(Records excerpted from a collection)
- - - - -
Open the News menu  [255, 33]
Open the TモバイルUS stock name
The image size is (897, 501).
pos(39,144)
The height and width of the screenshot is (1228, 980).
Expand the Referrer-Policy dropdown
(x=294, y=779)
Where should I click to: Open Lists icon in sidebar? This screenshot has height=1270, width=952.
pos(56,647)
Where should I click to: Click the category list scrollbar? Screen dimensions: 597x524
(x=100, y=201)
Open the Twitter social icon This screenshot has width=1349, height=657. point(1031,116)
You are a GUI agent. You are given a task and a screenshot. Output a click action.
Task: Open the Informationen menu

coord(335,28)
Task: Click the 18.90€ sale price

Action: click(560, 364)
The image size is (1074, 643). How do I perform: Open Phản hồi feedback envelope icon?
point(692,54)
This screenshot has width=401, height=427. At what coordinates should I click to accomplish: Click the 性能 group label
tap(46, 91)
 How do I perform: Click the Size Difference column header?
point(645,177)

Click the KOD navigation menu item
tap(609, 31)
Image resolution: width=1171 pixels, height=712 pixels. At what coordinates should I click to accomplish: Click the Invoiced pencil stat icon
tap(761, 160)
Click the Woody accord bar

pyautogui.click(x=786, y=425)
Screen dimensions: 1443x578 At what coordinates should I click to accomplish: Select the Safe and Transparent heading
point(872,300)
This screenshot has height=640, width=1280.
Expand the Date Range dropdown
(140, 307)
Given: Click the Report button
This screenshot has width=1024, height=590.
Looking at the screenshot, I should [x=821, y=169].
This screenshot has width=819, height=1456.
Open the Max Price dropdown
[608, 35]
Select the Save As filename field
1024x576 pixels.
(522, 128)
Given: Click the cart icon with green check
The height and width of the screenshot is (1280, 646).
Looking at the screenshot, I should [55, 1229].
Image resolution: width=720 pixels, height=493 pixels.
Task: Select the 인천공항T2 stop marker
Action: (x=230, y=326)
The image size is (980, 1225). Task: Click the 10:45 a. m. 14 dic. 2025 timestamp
- - - - -
» **WHAT YOU NEED TO DO**:
Each line from the one that includes "Given: Click the cart icon with green check" down to the close of the records above is to be given again exactly, and no other line is to appear.

» **TASK SOLUTION**:
Given: Click the cart icon with green check
The height and width of the screenshot is (1280, 646).
Looking at the screenshot, I should [55, 1229].
Image resolution: width=720 pixels, height=493 pixels.
Task: Select the 인천공항T2 stop marker
Action: (x=230, y=326)
The image size is (980, 1225). Task: Click the 10:45 a. m. 14 dic. 2025 timestamp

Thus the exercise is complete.